23 Ocak 2010 Cumartesi

Ölü Bebekler


Yalan değil. Pal Zileri marka takım elbise, Breguet kol saati, Longchamp çanta, lüks bir Mercedes, onun asgari ücretle çalışan şoförü, yüksek plazalardan birinde ofis, ya da plazanın kendisi, pahalı zevkler, uçuk rakamlar... Bunlar benim de hayal ettiğim şeyler bazen.

Benim farkım sadece hayal ediyor olmam tabi, bunlara sahip olan çok da kişi var zaten. Çok şükür vicdan sahibi bir insanım ki simit yerken düşen susam tanelerini görünce aklıma Afrika'da açlıktan ölen yığınla insan gelebiliyor ve üzülebiliyorum.

İşte acı gerçek bu. Bizim gibi belli bir seviyeye ulaşabilmiş insanlar Hollywood ürünleriyle beslenirken bahsettiğim seviyenin altındaki pekçok gezegendaşımız henüz elektrik ile bile tanışmadı, elektrik bir yana iki lokma ekmeğe, bir avuç pirince muhtaçlar.

Afrika'da bebekler açlıktan ölüyor. Afrika'da bebekler açlıktan ölüyor. Afrika'da bebekler açlıktan ölüyor. Afrika'da bebekler açlıktan ölüyor. Afrika'da bebekler açlıktan ölüyor. Afrika'da bebekler açlıktan ölüyor.

Defalarca kez tekrarlamak istedim bunu, tekrarlarken ölü bebeklere kaçının daha katıldığını tahmin etmeye çalışarak.

İnsanın en sevdiği kişiyi açlıktan kaybetmesi ne demek bilmiyorum.

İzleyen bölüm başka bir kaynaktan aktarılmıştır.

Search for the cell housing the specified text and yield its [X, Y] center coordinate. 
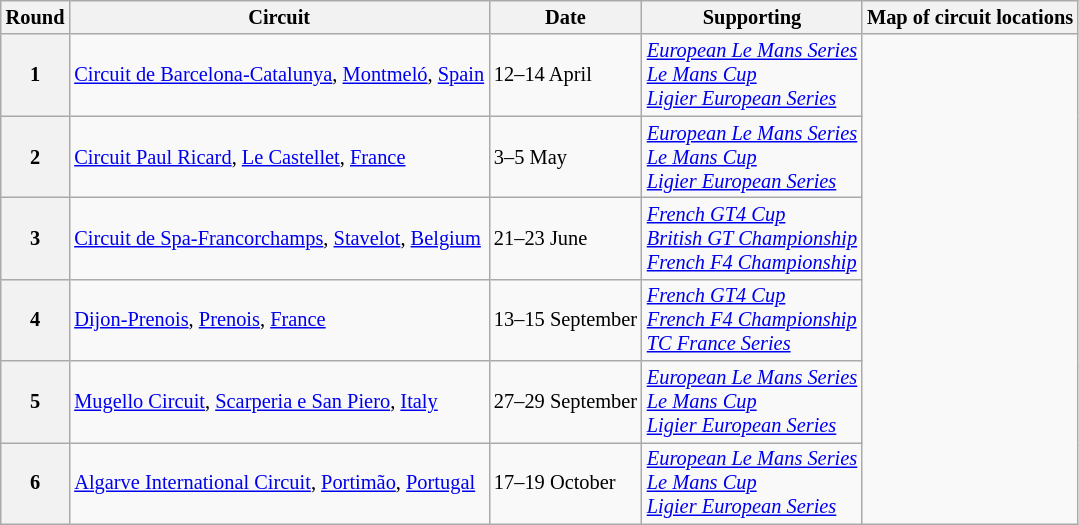
Date [566, 17]
Mugello Circuit, Scarperia e San Piero, Italy [279, 402]
13–15 September [566, 320]
3–5 May [566, 157]
1 [36, 75]
French GT4 CupBritish GT ChampionshipFrench F4 Championship [752, 238]
6 [36, 483]
Round [36, 17]
2 [36, 157]
5 [36, 402]
4 [36, 320]
3 [36, 238]
27–29 September [566, 402]
Circuit [279, 17]
Algarve International Circuit, Portimão, Portugal [279, 483]
Circuit de Spa-Francorchamps, Stavelot, Belgium [279, 238]
12–14 April [566, 75]
Map of circuit locations [970, 17]
17–19 October [566, 483]
Dijon-Prenois, Prenois, France [279, 320]
Circuit Paul Ricard, Le Castellet, France [279, 157]
Supporting [752, 17]
Circuit de Barcelona-Catalunya, Montmeló, Spain [279, 75]
21–23 June [566, 238]
French GT4 CupFrench F4 ChampionshipTC France Series [752, 320]
Pinpoint the cell where the given text exists, returning its [x, y] midpoint coordinate. 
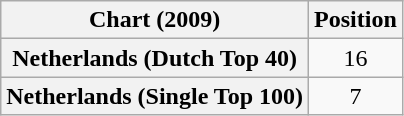
7 [356, 96]
Netherlands (Single Top 100) [155, 96]
16 [356, 58]
Chart (2009) [155, 20]
Position [356, 20]
Netherlands (Dutch Top 40) [155, 58]
Return (x, y) of the center of cell containing provided text 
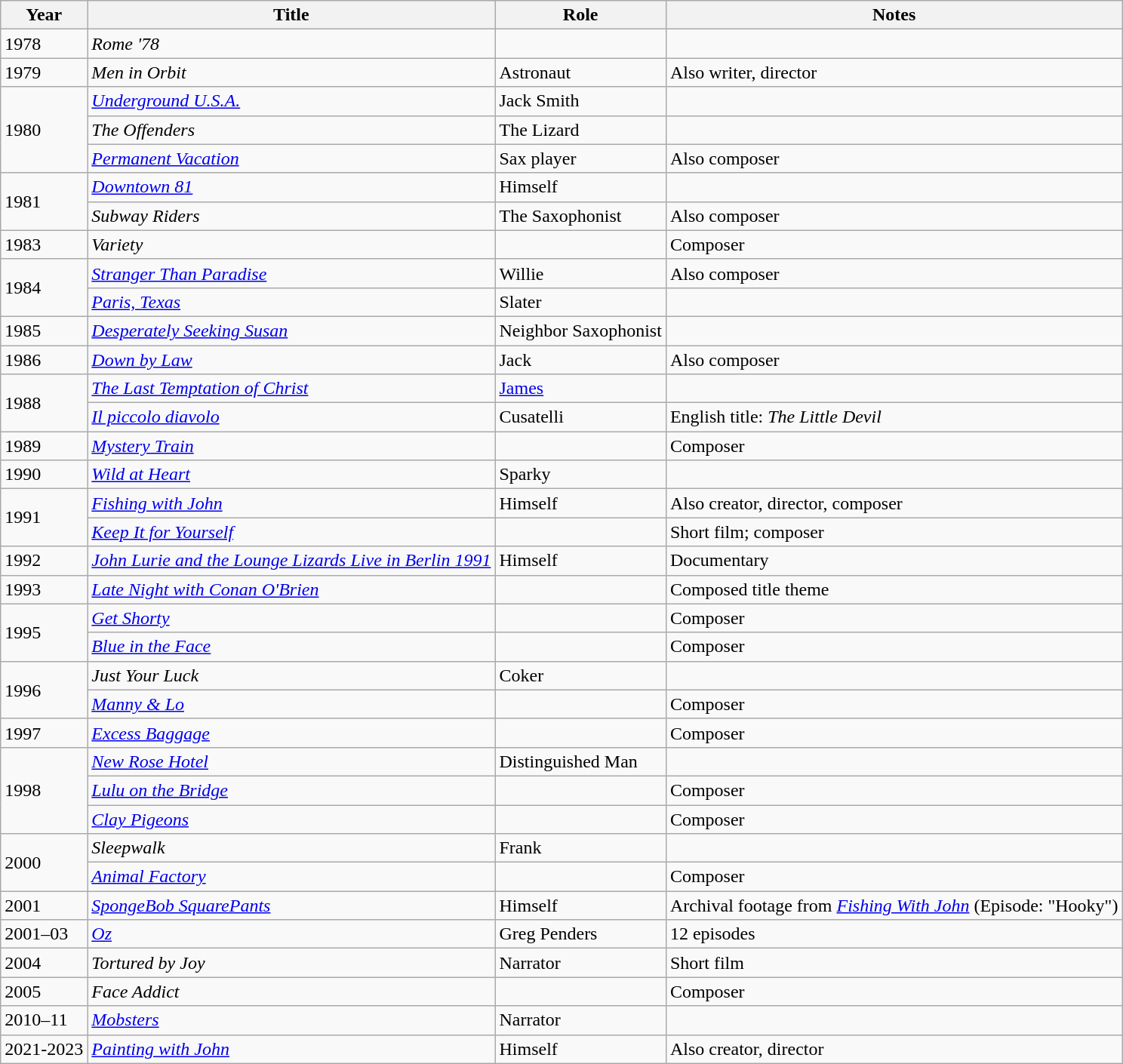
Also creator, director (894, 1049)
Men in Orbit (291, 72)
Archival footage from Fishing With John (Episode: "Hooky") (894, 906)
Jack Smith (580, 101)
Stranger Than Paradise (291, 273)
SpongeBob SquarePants (291, 906)
Down by Law (291, 360)
1986 (44, 360)
Jack (580, 360)
Neighbor Saxophonist (580, 331)
2010–11 (44, 1020)
Desperately Seeking Susan (291, 331)
Subway Riders (291, 216)
Also creator, director, composer (894, 503)
Il piccolo diavolo (291, 417)
Coker (580, 675)
Short film; composer (894, 532)
James (580, 389)
Cusatelli (580, 417)
Sax player (580, 158)
Late Night with Conan O'Brien (291, 589)
Greg Penders (580, 934)
Keep It for Yourself (291, 532)
Fishing with John (291, 503)
1984 (44, 288)
1998 (44, 790)
Wild at Heart (291, 475)
The Offenders (291, 130)
2001 (44, 906)
12 episodes (894, 934)
1980 (44, 130)
Role (580, 15)
Animal Factory (291, 877)
The Saxophonist (580, 216)
Blue in the Face (291, 647)
1990 (44, 475)
1995 (44, 632)
Notes (894, 15)
Get Shorty (291, 618)
Painting with John (291, 1049)
1991 (44, 518)
Slater (580, 302)
1989 (44, 446)
2004 (44, 963)
2005 (44, 992)
Face Addict (291, 992)
Lulu on the Bridge (291, 790)
Sleepwalk (291, 848)
Manny & Lo (291, 704)
The Last Temptation of Christ (291, 389)
Just Your Luck (291, 675)
The Lizard (580, 130)
Mobsters (291, 1020)
1978 (44, 44)
Year (44, 15)
Excess Baggage (291, 733)
Rome '78 (291, 44)
Title (291, 15)
1981 (44, 202)
1993 (44, 589)
Willie (580, 273)
Sparky (580, 475)
Mystery Train (291, 446)
Downtown 81 (291, 187)
Distinguished Man (580, 761)
Tortured by Joy (291, 963)
1997 (44, 733)
2000 (44, 863)
1983 (44, 245)
Documentary (894, 561)
Short film (894, 963)
Variety (291, 245)
Oz (291, 934)
Paris, Texas (291, 302)
Clay Pigeons (291, 819)
2001–03 (44, 934)
1988 (44, 403)
1996 (44, 690)
1992 (44, 561)
Composed title theme (894, 589)
English title: The Little Devil (894, 417)
John Lurie and the Lounge Lizards Live in Berlin 1991 (291, 561)
Also writer, director (894, 72)
Astronaut (580, 72)
New Rose Hotel (291, 761)
1985 (44, 331)
2021-2023 (44, 1049)
Permanent Vacation (291, 158)
Underground U.S.A. (291, 101)
1979 (44, 72)
Frank (580, 848)
Provide the [X, Y] coordinate of the cell's center where the given text is located.  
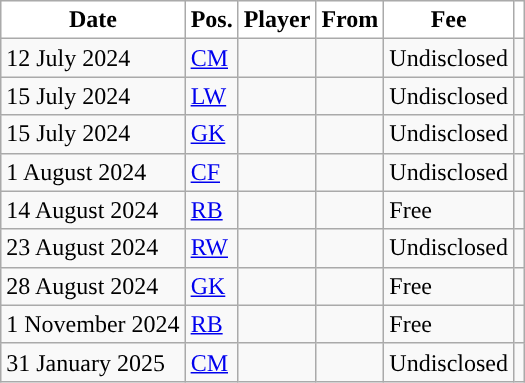
CF [212, 172]
28 August 2024 [93, 286]
RW [212, 248]
From [350, 20]
31 January 2025 [93, 362]
1 November 2024 [93, 324]
Pos. [212, 20]
Fee [449, 20]
12 July 2024 [93, 58]
LW [212, 96]
Player [277, 20]
14 August 2024 [93, 210]
Date [93, 20]
23 August 2024 [93, 248]
1 August 2024 [93, 172]
Determine the [X, Y] coordinate at the center of the cell enclosing the given text.  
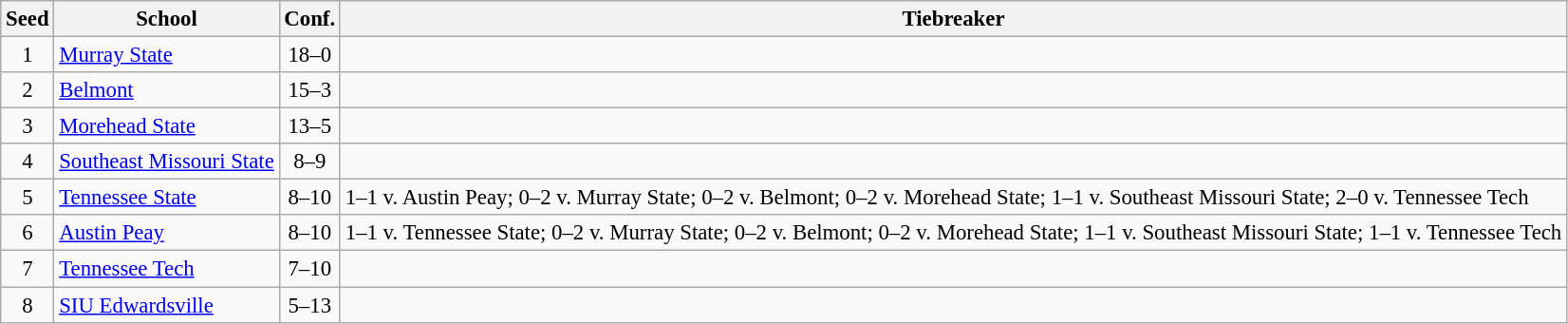
8–9 [309, 161]
Morehead State [167, 126]
4 [28, 161]
Seed [28, 19]
13–5 [309, 126]
Belmont [167, 90]
7 [28, 269]
1–1 v. Austin Peay; 0–2 v. Murray State; 0–2 v. Belmont; 0–2 v. Morehead State; 1–1 v. Southeast Missouri State; 2–0 v. Tennessee Tech [953, 197]
Austin Peay [167, 233]
7–10 [309, 269]
1 [28, 55]
5–13 [309, 305]
3 [28, 126]
6 [28, 233]
15–3 [309, 90]
SIU Edwardsville [167, 305]
8 [28, 305]
Tennessee State [167, 197]
2 [28, 90]
5 [28, 197]
1–1 v. Tennessee State; 0–2 v. Murray State; 0–2 v. Belmont; 0–2 v. Morehead State; 1–1 v. Southeast Missouri State; 1–1 v. Tennessee Tech [953, 233]
Conf. [309, 19]
School [167, 19]
Tiebreaker [953, 19]
Tennessee Tech [167, 269]
Southeast Missouri State [167, 161]
18–0 [309, 55]
Murray State [167, 55]
Return the (x, y) coordinate for the center point of the cell that contains the specified text.  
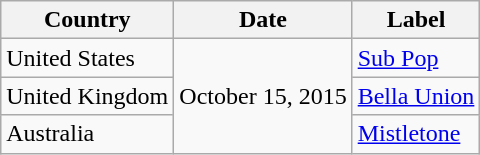
United States (88, 58)
Sub Pop (416, 58)
Label (416, 20)
Country (88, 20)
Bella Union (416, 96)
Mistletone (416, 134)
Date (263, 20)
United Kingdom (88, 96)
October 15, 2015 (263, 96)
Australia (88, 134)
Locate the cell with the specified text and output its [x, y] center coordinate. 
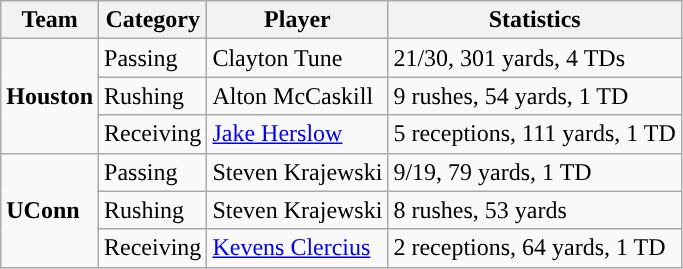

En sevdiğim kişi sorusuna cevap verebileceğimi bile bilmiyorum. Düşününce aklıma tek gelen şey sıcak bir jakuzi şu anda. Böylesine soğuk bir havada tadılabilecek en güzel dünyevi zevk belki de. Dedim ya yazının başında, benim aklım başka yerlerde.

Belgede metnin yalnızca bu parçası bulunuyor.